Summary
The Study of Economics
- 1. Everyone has to make choices about what to do and what not to do. Individual choice is the basis of economics—if it doesn’t involve choice, it isn’t economics.
- 2. The economy is a system that coordinates choices about production and consumption. In a market economy, these choices are made by many firms and individuals. The invisible hand refers to the way individual self-interest leads to good results for society as a whole.
- 3. The reason choices must be made is that resources—anything that can be used to produce something else—are scarce. Individuals are limited in their choices by money and time; economies are limited by their supplies of resources.
- 4. Because you must choose among limited alternatives, the true cost of anything is what you must give up to get it—all costs are opportunity costs.
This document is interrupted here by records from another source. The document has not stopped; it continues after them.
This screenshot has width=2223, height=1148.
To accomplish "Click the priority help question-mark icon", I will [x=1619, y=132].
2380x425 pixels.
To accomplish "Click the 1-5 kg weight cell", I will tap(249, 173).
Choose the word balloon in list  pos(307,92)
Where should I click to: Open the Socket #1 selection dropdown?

- 5. Microeconomics is the branch of economics that studies how people make decisions and how those decisions interact. Macroeconomics is concerned with the overall ups and downs of the economy, and focuses on economic aggregates such as the unemployment rate and gross domestic product, that summarize data across many different markets.
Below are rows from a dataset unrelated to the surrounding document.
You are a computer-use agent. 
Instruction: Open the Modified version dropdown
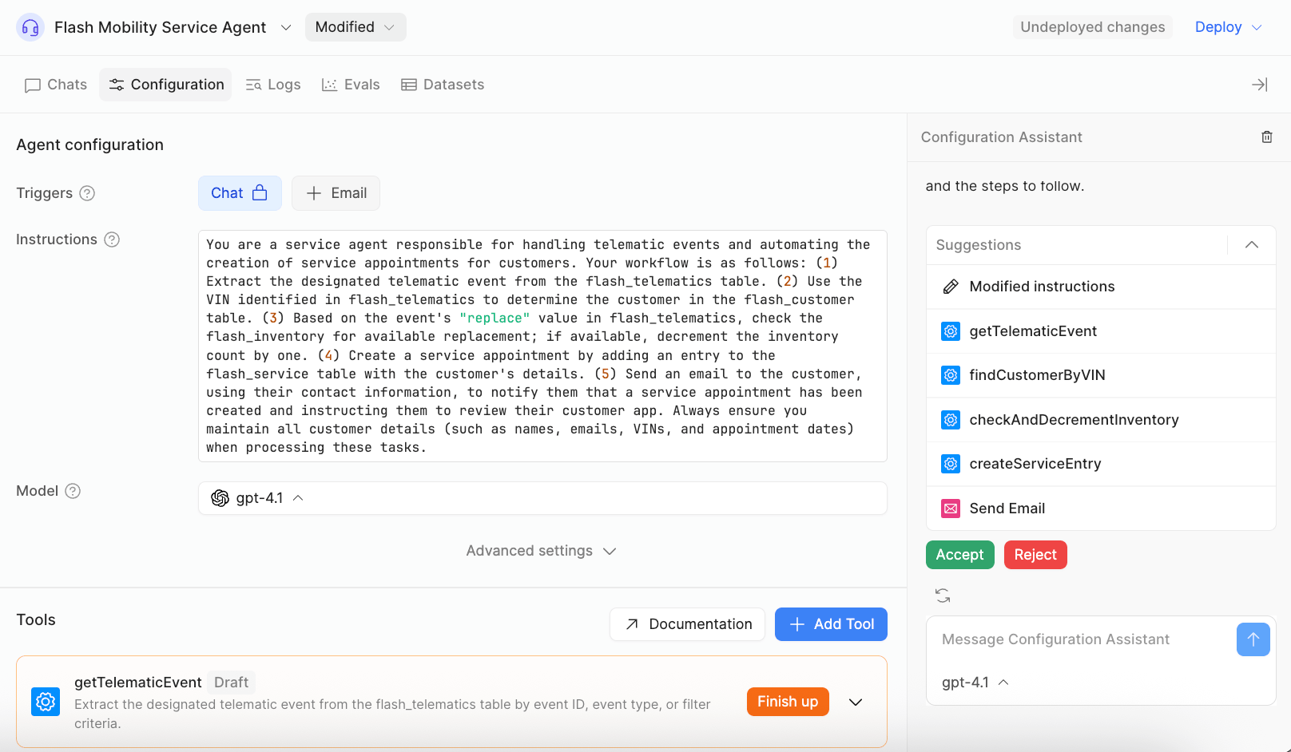click(x=355, y=27)
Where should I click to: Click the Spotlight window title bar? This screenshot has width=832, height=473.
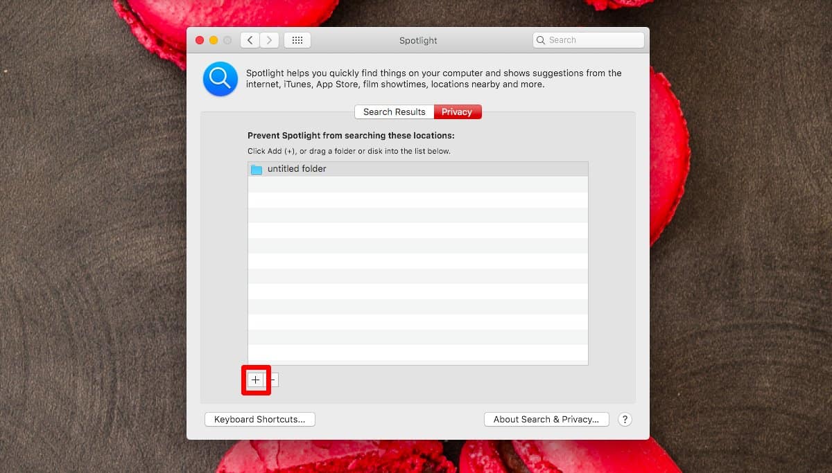(x=417, y=40)
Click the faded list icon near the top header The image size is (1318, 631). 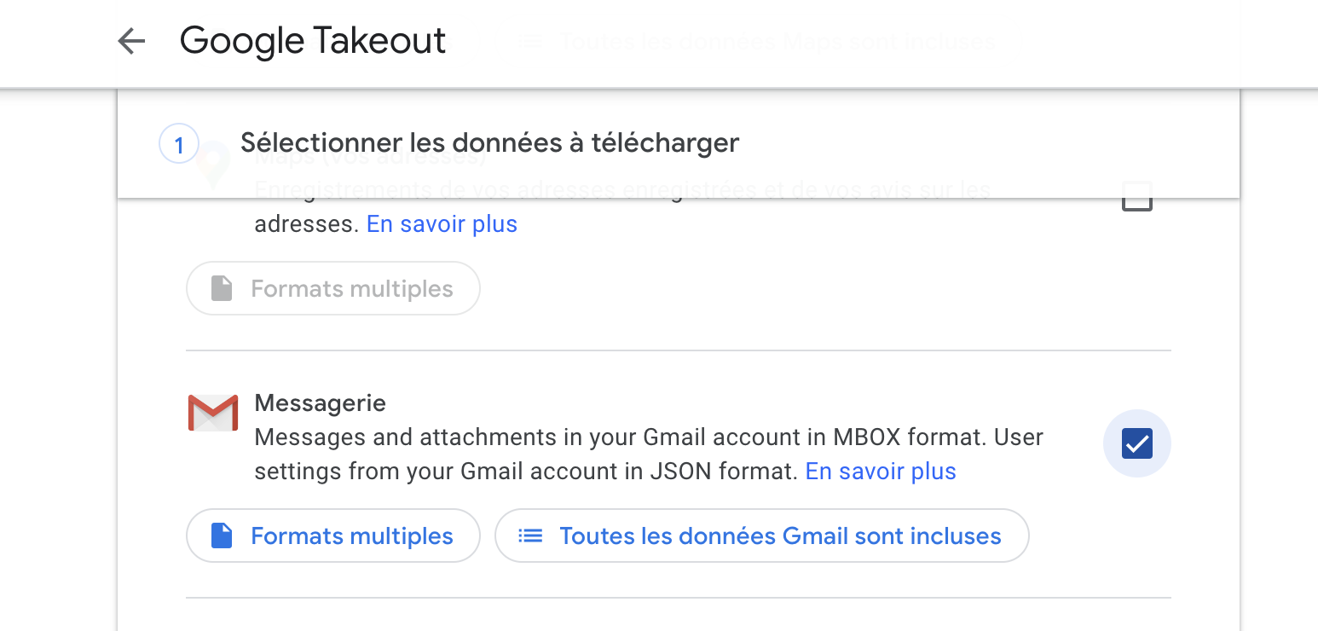point(530,40)
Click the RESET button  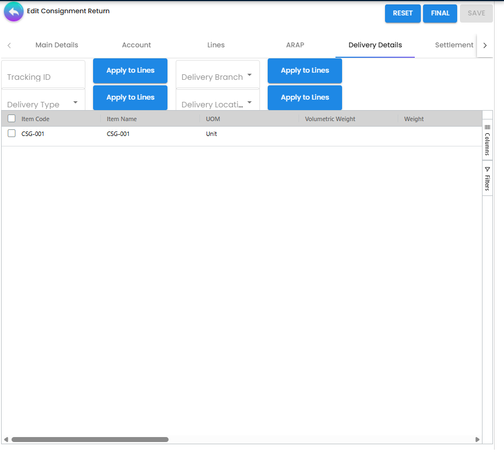[x=403, y=13]
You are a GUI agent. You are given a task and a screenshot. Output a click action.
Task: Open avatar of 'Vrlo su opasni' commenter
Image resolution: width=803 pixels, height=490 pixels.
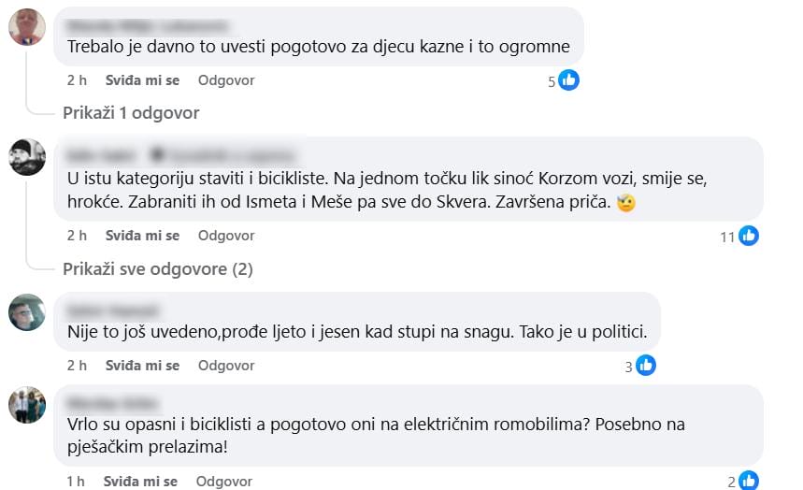[x=27, y=405]
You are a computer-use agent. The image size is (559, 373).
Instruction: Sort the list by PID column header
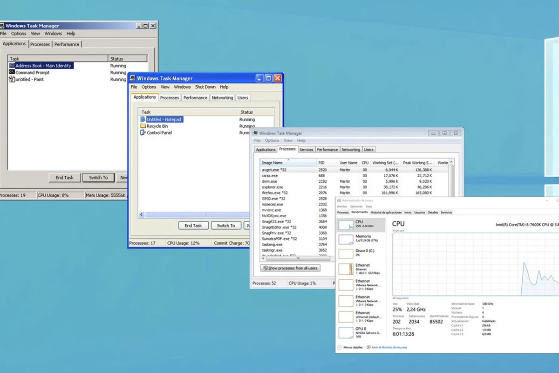click(x=327, y=163)
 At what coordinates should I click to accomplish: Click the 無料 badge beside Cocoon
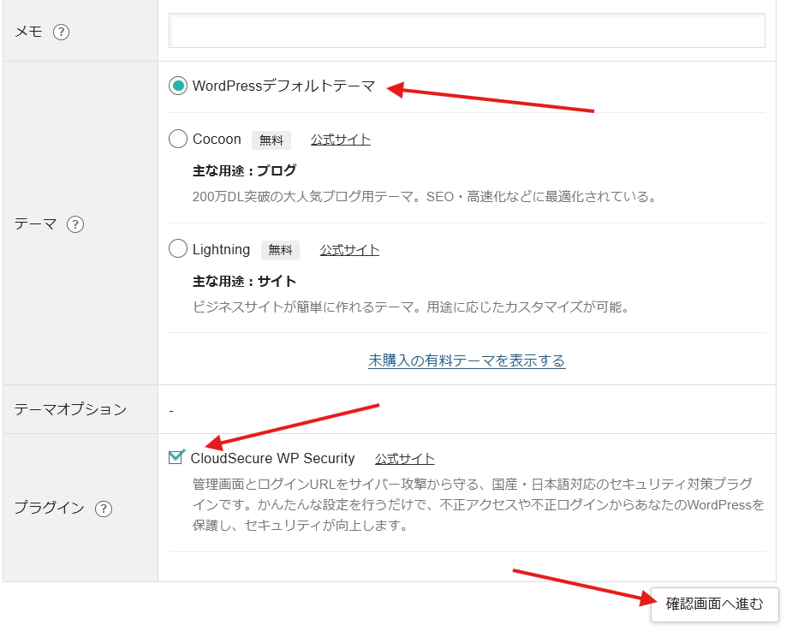[x=271, y=140]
- 6. Macroeconomics has a strong policy focus: Keynesian economics, which emerged during the Great Depression, advocates the use of monetary policy and fiscal policy to fight economic slumps. Prior to the Great Depression, the economy was thought to be self-regulating.
- 7. Almost all economics is based on models, “thought experiments” or simplified versions of reality, many of which use analytical tools such as mathematics and graphs. An important assumption in economic models is the other things equal (ceteris paribus) assumption, which allows analysis of the effect of change in one factor by holding all other relevant factors unchanged.
- 8. Economists use economic models for both positive economics, which describes how the economy works, and for normative economics, which prescribes how the economy should work. Positive economics often involves making forecasts. Economics can determine correct answers for positive questions, but typically not for normative questions, which involve value judgments. Exceptions occur when policies designed to achieve a certain prescription can be clearly ranked in terms of efficiency.
- 9. There are two main reasons economists disagree. One, they may disagree about which simplifications to make in a model. Two, economists may disagree—like everyone else—about values.
The Production Possibility Frontier Model
- 10. One important economic model is the production possibility frontier, which illustrates the trade-offs facing an economy that produces only two goods. The PPF illustrates three elements: opportunity cost (showing how much less of one good must be produced if more of the other good is produced), efficiency (an economy is efficient in production if it produces on the production possibility curve and efficient in allocation if it produces the mix of goods and services that people want to consume), and economic growth (an outward shift of the production possibility curve).
- 11. There are two basic sources of growth in the production possibility frontier model: an increase in resources and improved technology.
Comparative Advantage and Trade
- 12. There are gains from trade: by engaging in the trade of goods and services with one another, the members of an economy can all be made better off. Underlying gains from trade are the advantages of specialization, of having individuals specialize in the tasks they are comparatively good at.
- 13. Comparative advantage explains the source of gains from trade between individuals and countries. Everyone has a comparative advantage in something—some good or service in which that person has a lower opportunity cost than everyone else. But it is often confused with absolute advantage, an ability to produce more of a particular good or service than anyone else. This confusion leads some to erroneously conclude that there are no gains from trade between people or countries.